What is asked:
A – In the Nest Aware excerpt, what is the minimum length of time the subscription keeps recorded video footage?
B – Decide whether each statement agrees with the Nest Aware excerpt, answering yes or no and quoting the deciding words: (i) Nest Aware is technically required in order to use the cameras. (ii) On the timeline, more significant events appear as a screenshot. (iii) The subscription saves snapshots instead of video.

======== Excerpt ========

Subscription Service: B+

  • Nest Aware is a monthly subscription service that’s not technically required, but it’s necessary if you want to make use of your cameras. Don’t buy Nest Cam if you’re not willing to pay for Nest Aware. Here’s what you get with the subscription:
    • It records every second of every day and saves this video footage (not snapshots) for at least five days. That may seem like overkill, but it’s not. You’re guaranteed not to miss anything. There’s a timeline interface, where little events are marked out as gray dots, and more significant events are shown as a screenshot. You can tap on the events, or scrub through the timeline.
    • You can set “activity zones” and highlight critical areas. For example, if the top portion of the camera covers some of the street, you don’t want to be alerted every time someone drives by you only care if someone is on your property. You can essentially crop out a portion of the image.

======== Record excerpts ========

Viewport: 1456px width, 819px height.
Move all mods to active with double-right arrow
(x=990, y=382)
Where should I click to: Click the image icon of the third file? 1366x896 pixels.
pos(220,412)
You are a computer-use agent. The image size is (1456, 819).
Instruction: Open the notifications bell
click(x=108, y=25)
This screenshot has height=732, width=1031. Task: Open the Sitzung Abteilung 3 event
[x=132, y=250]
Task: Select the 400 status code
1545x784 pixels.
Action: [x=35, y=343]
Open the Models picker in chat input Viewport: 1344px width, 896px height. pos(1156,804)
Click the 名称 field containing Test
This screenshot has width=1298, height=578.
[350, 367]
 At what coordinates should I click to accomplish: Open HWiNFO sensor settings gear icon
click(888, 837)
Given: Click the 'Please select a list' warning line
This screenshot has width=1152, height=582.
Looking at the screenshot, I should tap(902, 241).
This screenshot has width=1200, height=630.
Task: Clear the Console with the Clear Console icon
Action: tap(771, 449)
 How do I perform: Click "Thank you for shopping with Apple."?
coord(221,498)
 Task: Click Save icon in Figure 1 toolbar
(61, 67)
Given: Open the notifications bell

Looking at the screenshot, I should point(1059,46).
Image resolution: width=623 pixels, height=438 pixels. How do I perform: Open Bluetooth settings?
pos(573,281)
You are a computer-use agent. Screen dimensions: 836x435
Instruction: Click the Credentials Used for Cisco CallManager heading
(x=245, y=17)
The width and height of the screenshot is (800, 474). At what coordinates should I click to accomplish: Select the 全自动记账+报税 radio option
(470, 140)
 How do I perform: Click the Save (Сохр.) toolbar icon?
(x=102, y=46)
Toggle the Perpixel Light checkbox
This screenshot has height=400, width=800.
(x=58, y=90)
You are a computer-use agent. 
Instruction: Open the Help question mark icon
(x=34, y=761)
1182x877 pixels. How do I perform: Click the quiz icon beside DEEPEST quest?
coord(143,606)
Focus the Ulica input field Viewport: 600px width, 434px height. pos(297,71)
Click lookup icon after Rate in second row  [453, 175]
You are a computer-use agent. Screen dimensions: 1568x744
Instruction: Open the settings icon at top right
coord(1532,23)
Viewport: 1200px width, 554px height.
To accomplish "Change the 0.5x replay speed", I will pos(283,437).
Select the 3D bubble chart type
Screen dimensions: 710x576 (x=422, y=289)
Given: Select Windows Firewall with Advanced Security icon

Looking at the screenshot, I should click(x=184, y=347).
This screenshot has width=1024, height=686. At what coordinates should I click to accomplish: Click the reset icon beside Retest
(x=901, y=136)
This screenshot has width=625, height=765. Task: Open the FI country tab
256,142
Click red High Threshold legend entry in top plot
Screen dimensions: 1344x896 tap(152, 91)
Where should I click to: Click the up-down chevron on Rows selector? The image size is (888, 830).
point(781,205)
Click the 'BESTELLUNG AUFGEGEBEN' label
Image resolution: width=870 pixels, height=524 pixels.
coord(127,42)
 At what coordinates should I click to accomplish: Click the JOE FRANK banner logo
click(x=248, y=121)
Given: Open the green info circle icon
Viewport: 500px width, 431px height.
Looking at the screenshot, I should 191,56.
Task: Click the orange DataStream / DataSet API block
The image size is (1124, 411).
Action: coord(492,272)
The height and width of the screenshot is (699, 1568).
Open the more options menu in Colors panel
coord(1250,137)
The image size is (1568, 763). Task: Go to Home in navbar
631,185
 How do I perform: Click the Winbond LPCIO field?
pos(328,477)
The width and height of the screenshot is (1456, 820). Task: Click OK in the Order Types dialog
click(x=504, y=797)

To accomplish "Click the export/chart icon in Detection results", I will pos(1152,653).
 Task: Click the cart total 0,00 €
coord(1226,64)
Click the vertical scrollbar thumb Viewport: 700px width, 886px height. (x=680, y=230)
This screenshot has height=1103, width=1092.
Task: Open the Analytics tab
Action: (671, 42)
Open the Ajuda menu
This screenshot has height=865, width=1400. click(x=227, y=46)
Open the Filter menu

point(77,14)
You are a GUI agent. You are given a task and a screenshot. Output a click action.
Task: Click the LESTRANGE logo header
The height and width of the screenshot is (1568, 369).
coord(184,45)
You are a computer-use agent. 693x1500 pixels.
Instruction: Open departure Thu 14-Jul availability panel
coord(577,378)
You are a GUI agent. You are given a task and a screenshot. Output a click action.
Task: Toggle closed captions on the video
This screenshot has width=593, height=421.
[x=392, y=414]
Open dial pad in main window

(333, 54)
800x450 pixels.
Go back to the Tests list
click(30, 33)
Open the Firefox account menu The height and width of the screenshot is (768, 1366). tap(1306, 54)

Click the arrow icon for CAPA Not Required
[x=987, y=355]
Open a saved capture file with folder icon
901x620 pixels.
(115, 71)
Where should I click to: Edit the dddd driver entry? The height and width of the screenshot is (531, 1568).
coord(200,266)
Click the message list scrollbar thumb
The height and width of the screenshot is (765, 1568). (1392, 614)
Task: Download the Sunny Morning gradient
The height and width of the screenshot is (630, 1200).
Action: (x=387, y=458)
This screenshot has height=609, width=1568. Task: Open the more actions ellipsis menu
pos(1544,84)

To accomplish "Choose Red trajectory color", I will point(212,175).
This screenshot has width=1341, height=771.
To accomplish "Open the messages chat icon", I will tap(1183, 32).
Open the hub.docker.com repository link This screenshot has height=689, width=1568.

========

Outputs by task:
A – At least five days.

B –
(i) No: "not technically required"
(ii) Yes: "more significant events are shown as a screenshot"
(iii) No: "saves this video footage (not snapshots)"